What was taken by the policemen from the defendant’s rooms was a large envelope, containing a photograph and a tintype. Evidence was introduced by the State tending to show that it had been originally addressed by the defendant to “ Mrs. R. M. Thane, P. O. Box 1003, Hartford, Conn.,” and put in the mail by him at about 10 p. M. on the night of the fire, in order to preserve it from being burned; that this box No. 1003 was hired by him under the assumed name of R. M. Thane; that the envelope was taken by his agent, at his request, from the box the next morning, and afterwards given to him at his request; that it then bore a post-mark of 10 p. M., March 14; that his attention was then called to. the fact of this date and the proof it afforded of his having mailed it before that hour; and that when it was found, on the day of his arrest, in a closet, concealed under some books, the address had been partially mutilated and the postage stamps and post-mark removed. It seems to me that this envelope was one of the papers as well as one of the possessions of the defendant, and that it spoke loudly against him.

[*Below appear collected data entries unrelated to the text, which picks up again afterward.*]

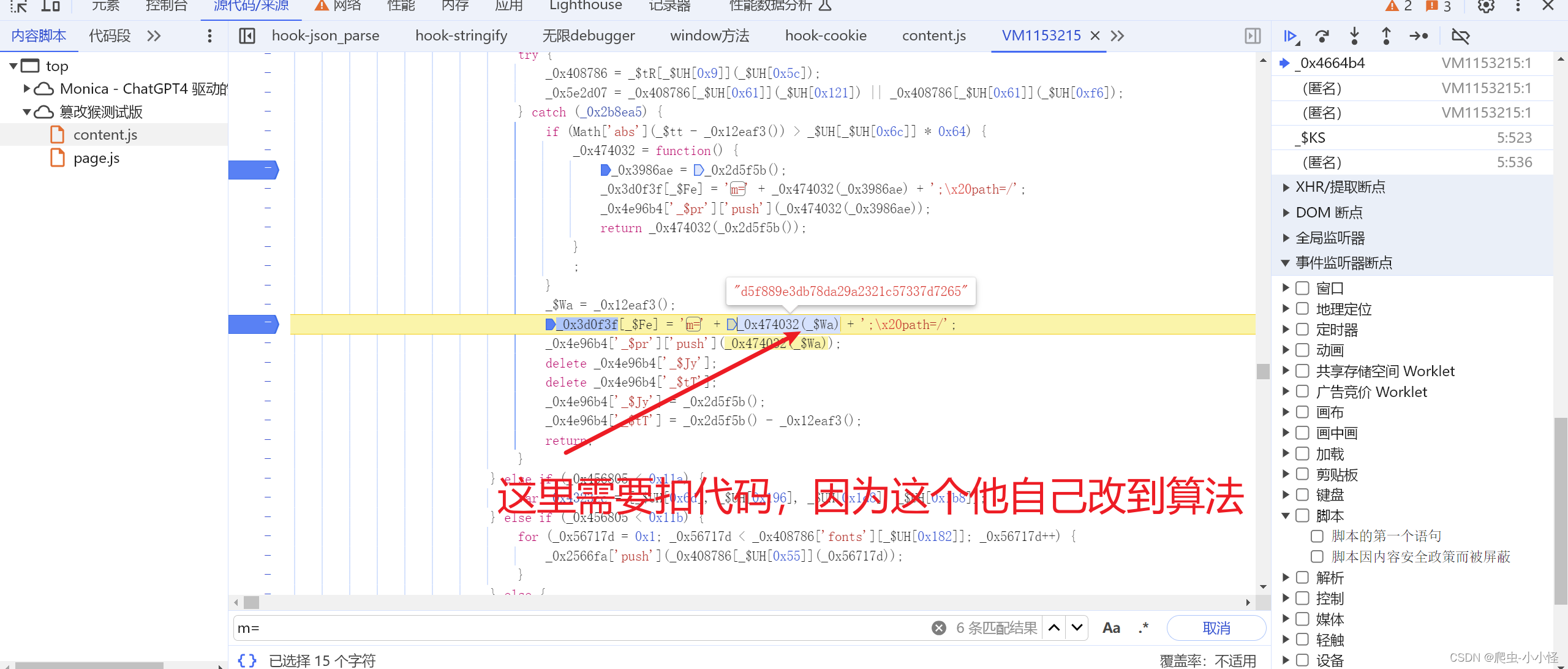
Task: Open the 代码段 snippets tab
Action: point(110,36)
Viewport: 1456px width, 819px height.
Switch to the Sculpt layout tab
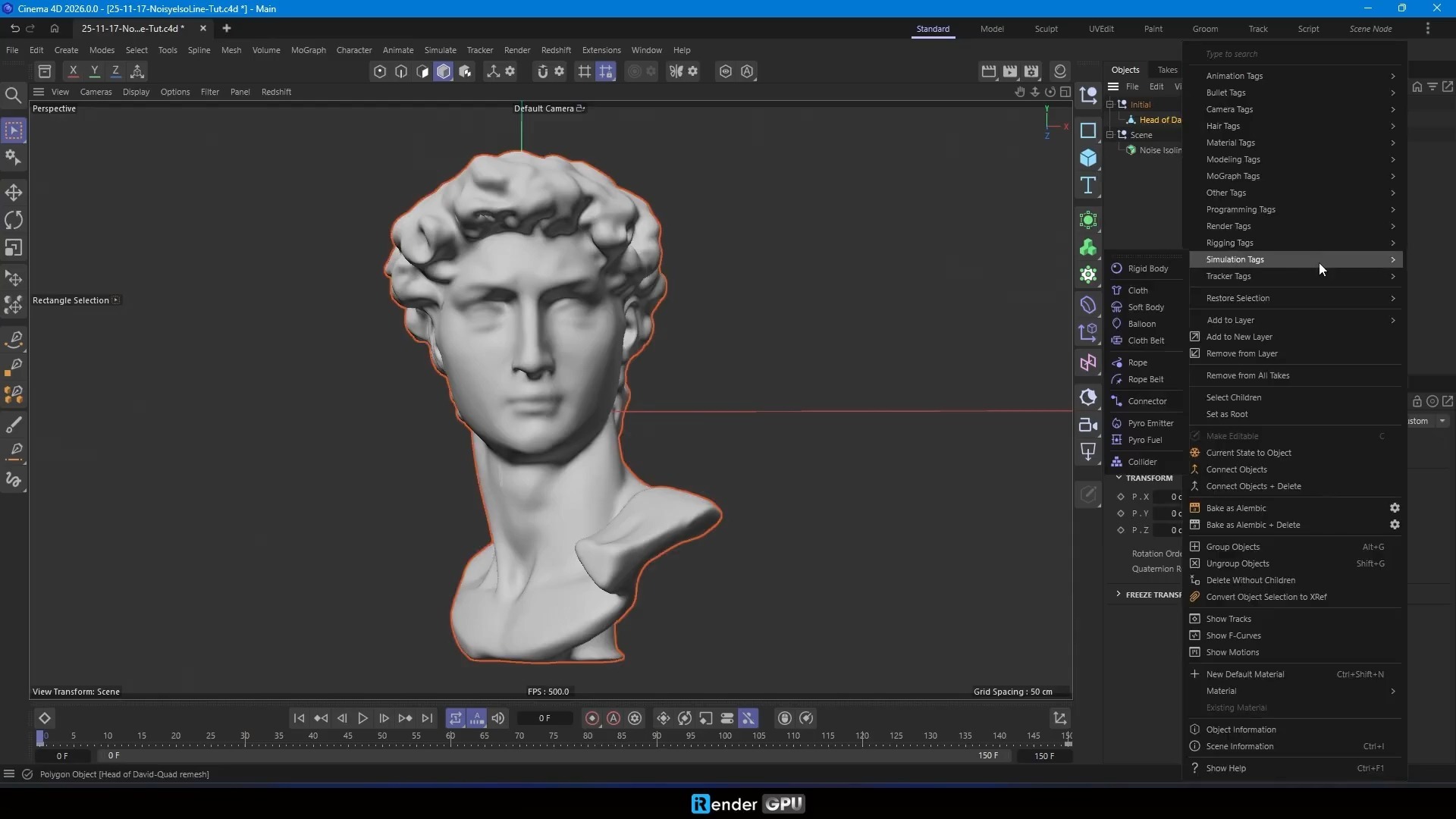point(1046,28)
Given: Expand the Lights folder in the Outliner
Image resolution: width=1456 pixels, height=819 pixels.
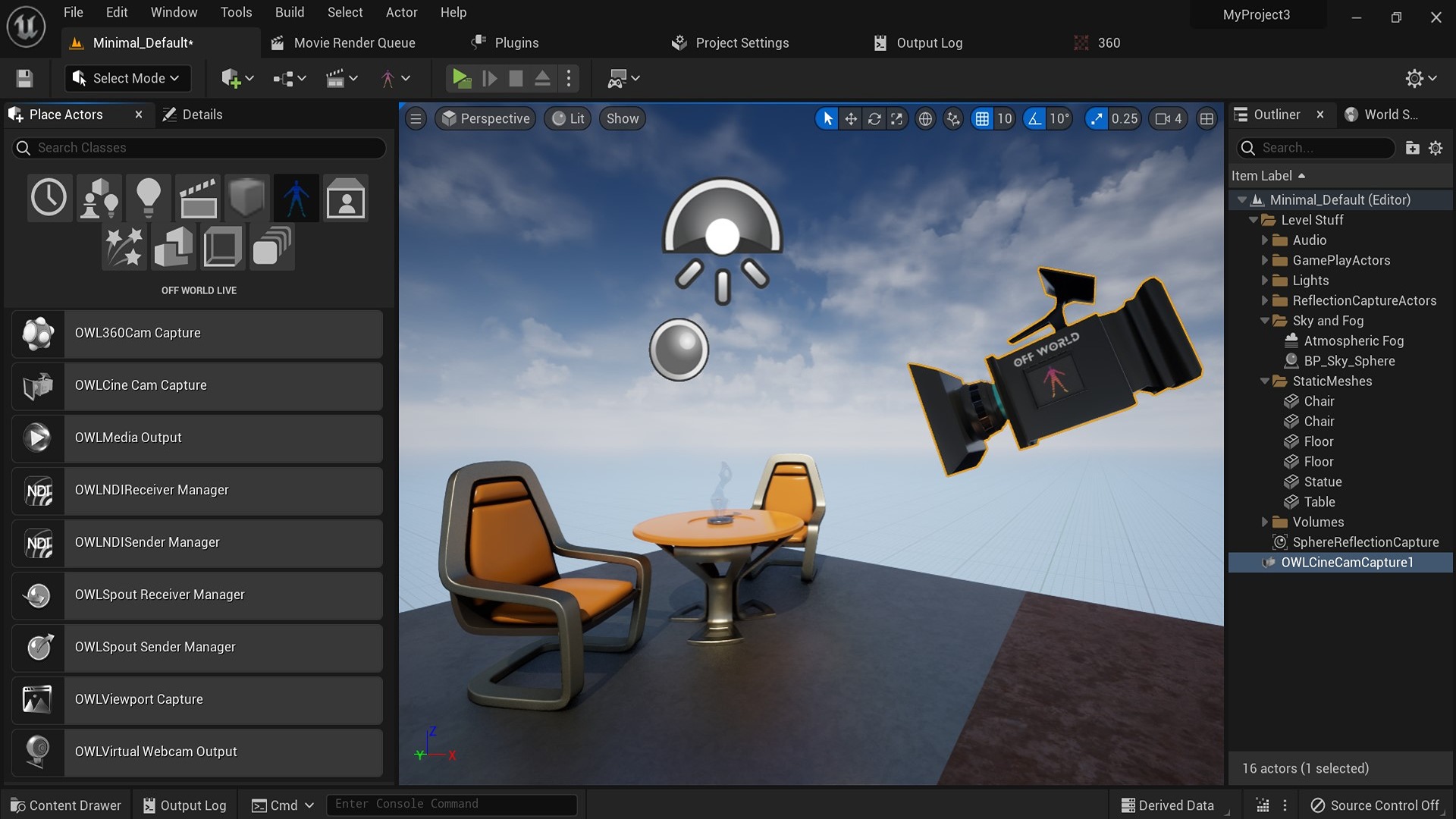Looking at the screenshot, I should point(1264,280).
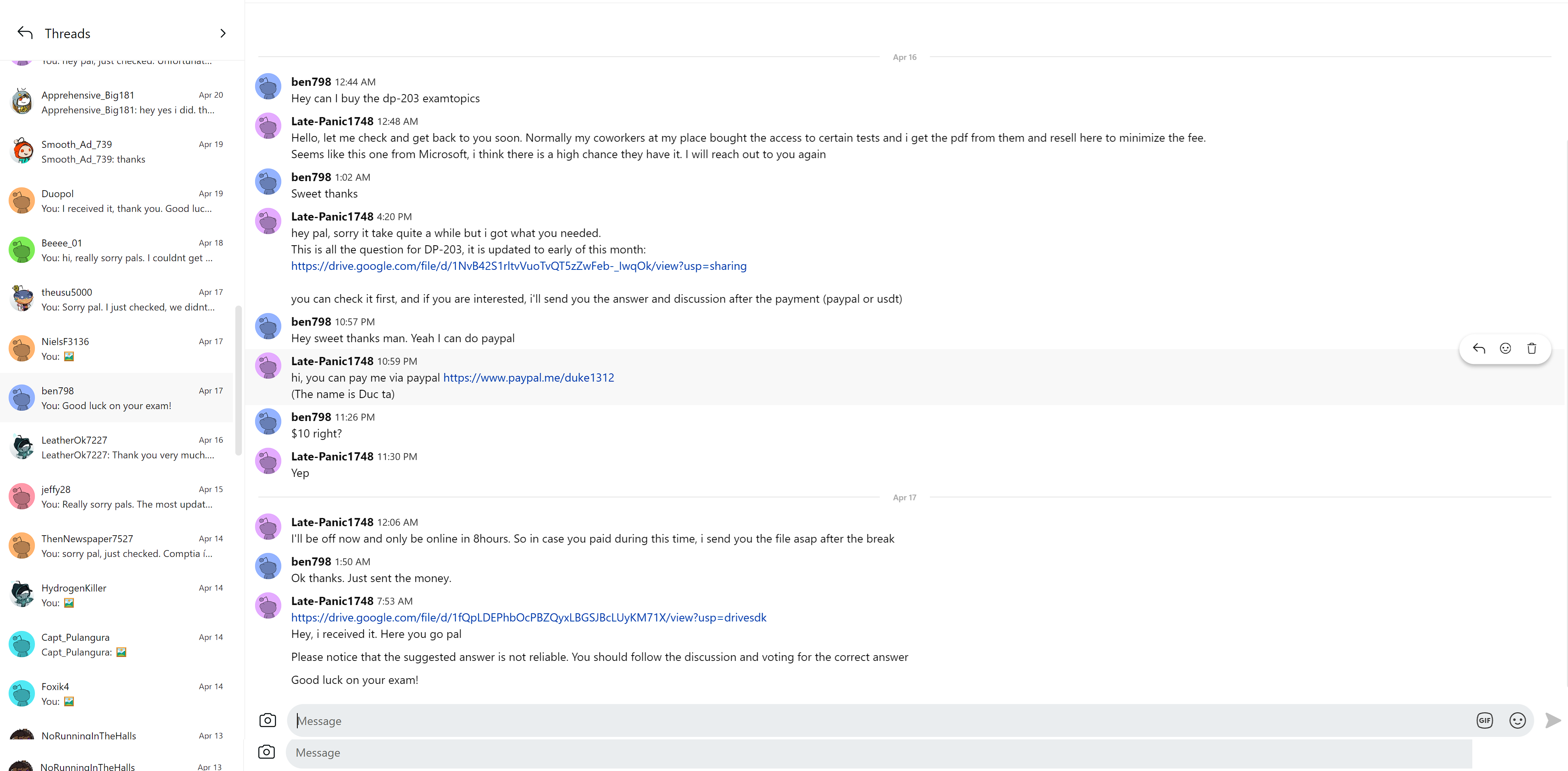
Task: Click the lower camera attachment icon
Action: (x=266, y=752)
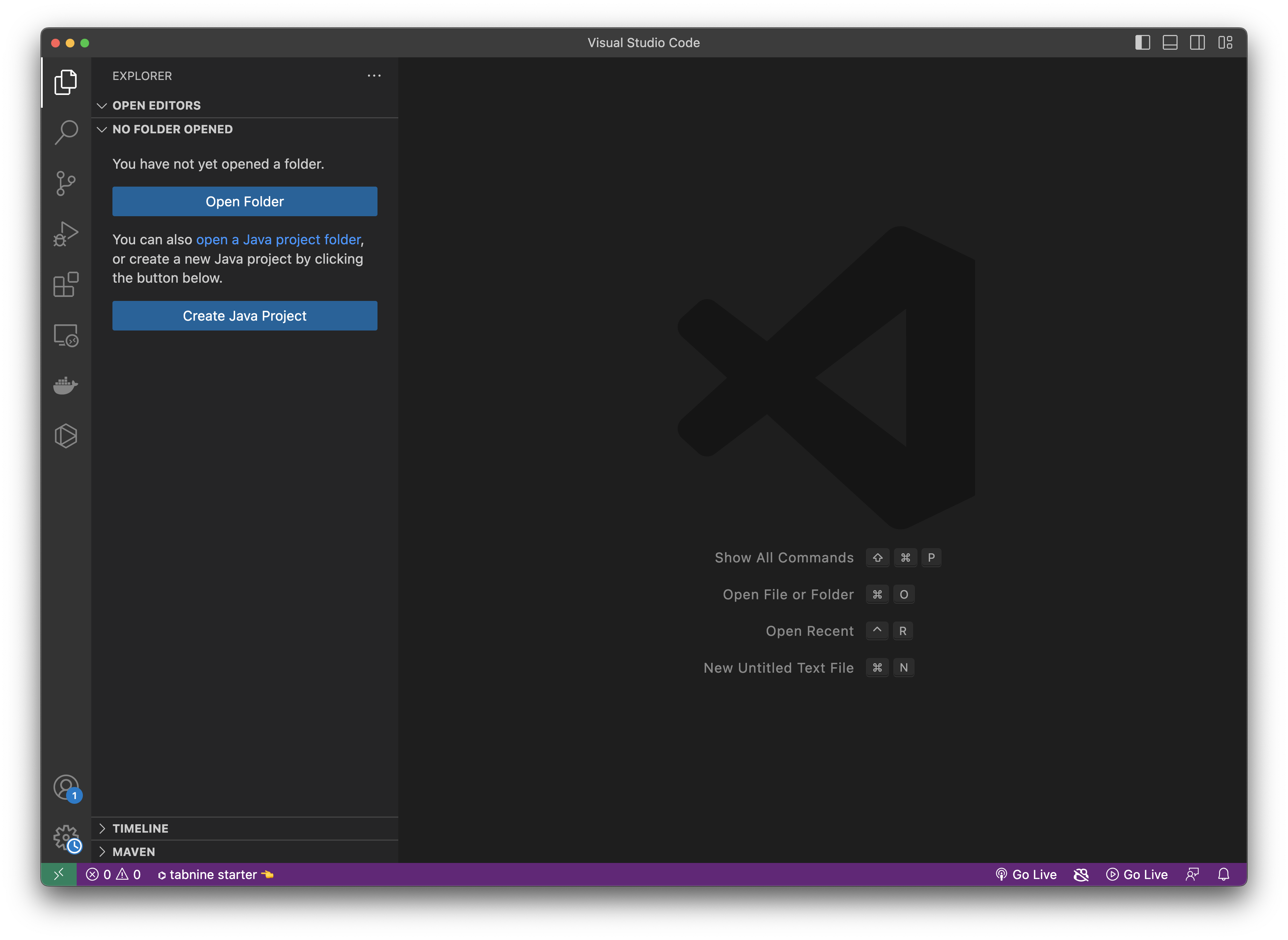Open the Search view icon
The width and height of the screenshot is (1288, 940).
tap(66, 132)
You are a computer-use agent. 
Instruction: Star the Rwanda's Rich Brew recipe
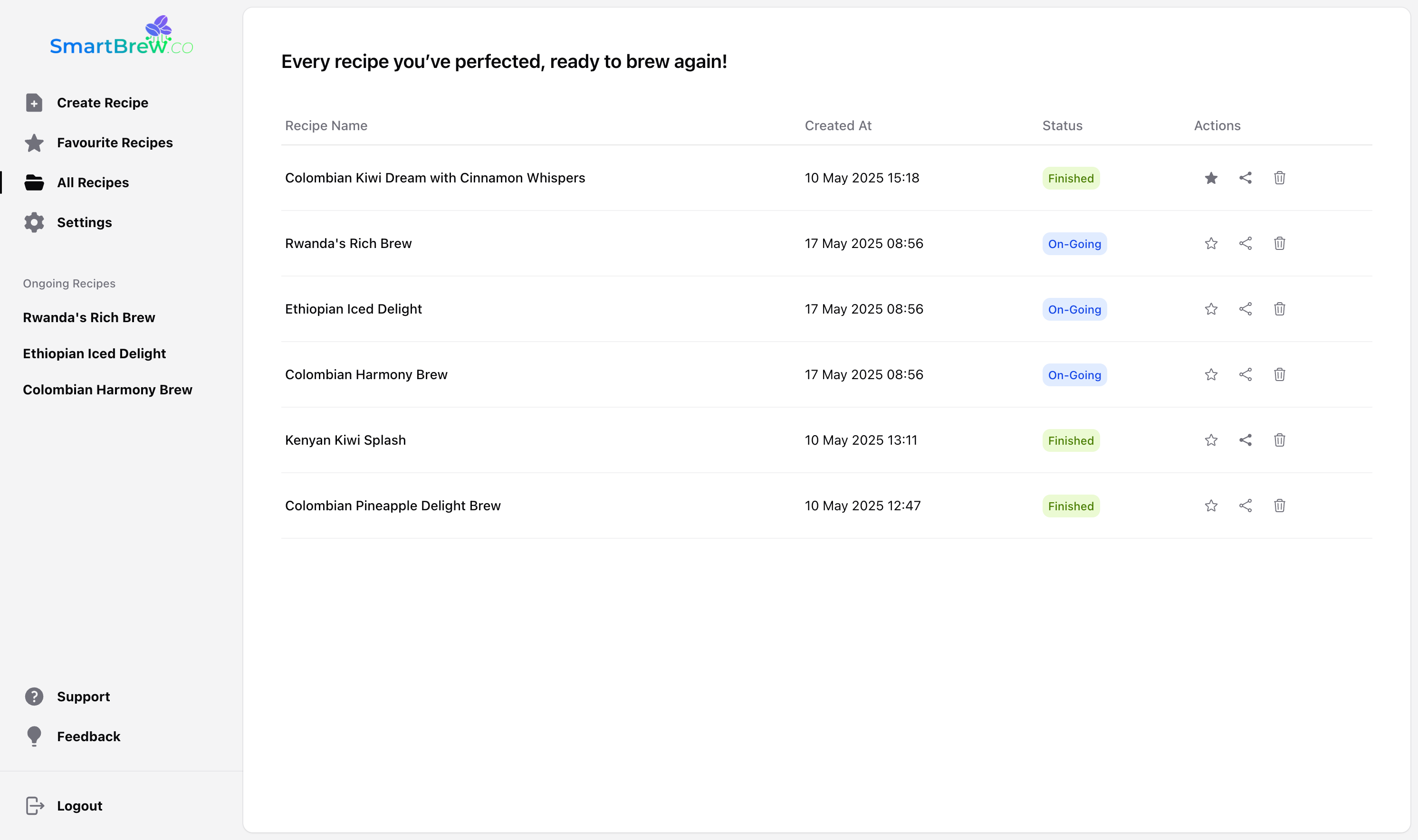(x=1211, y=244)
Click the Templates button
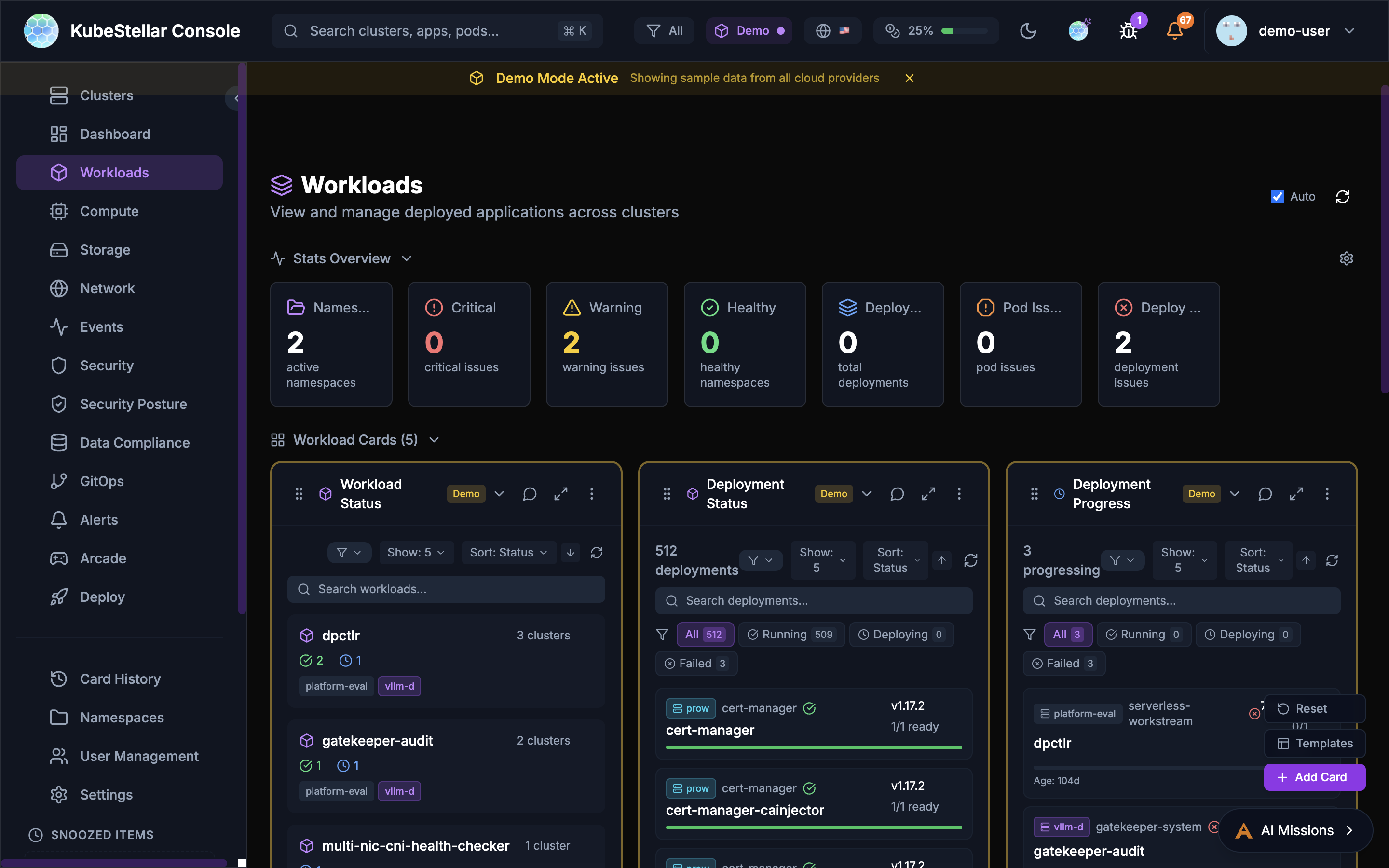 pyautogui.click(x=1315, y=743)
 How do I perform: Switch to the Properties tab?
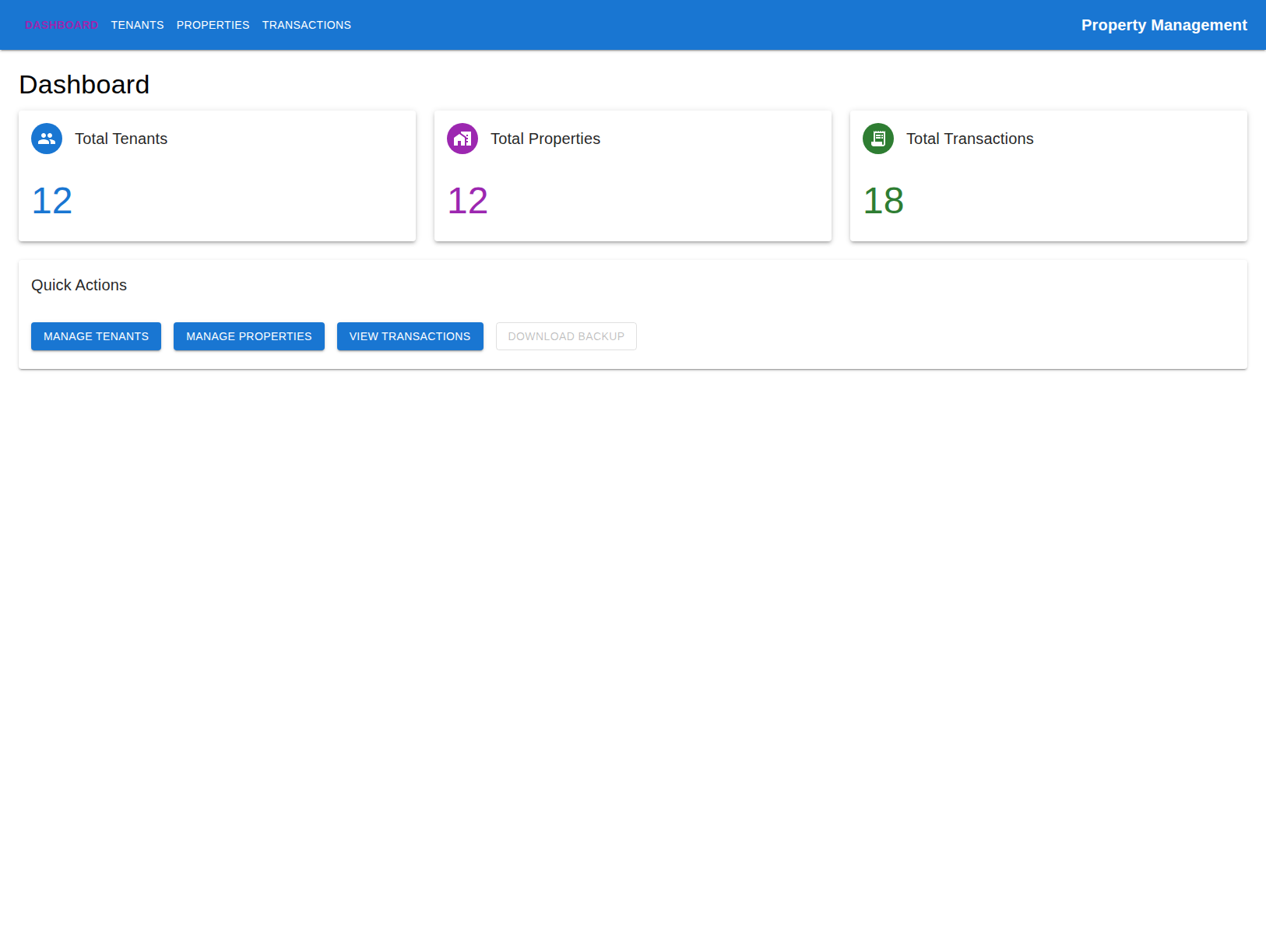(x=213, y=25)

Whether its seizure would have been, under the circumstances, unreasonable, in the absence of authority from the defendant’s agent, I consider it unnecessary for us to determine, in view of the fact that such authority existed. It presents a question of the utmost gravity, in its bearing, on the one hand, upon the methods of detecting crime, and on the other, upon the liberty of the individual and the inviolability of home. Lieber’s Civil Liberty and Self Government, 63. It would seem to me wiser to postpone any decision upon this subject, until a ease arises which imperatively requires it.
In this opinion, Torrance, J., concurred.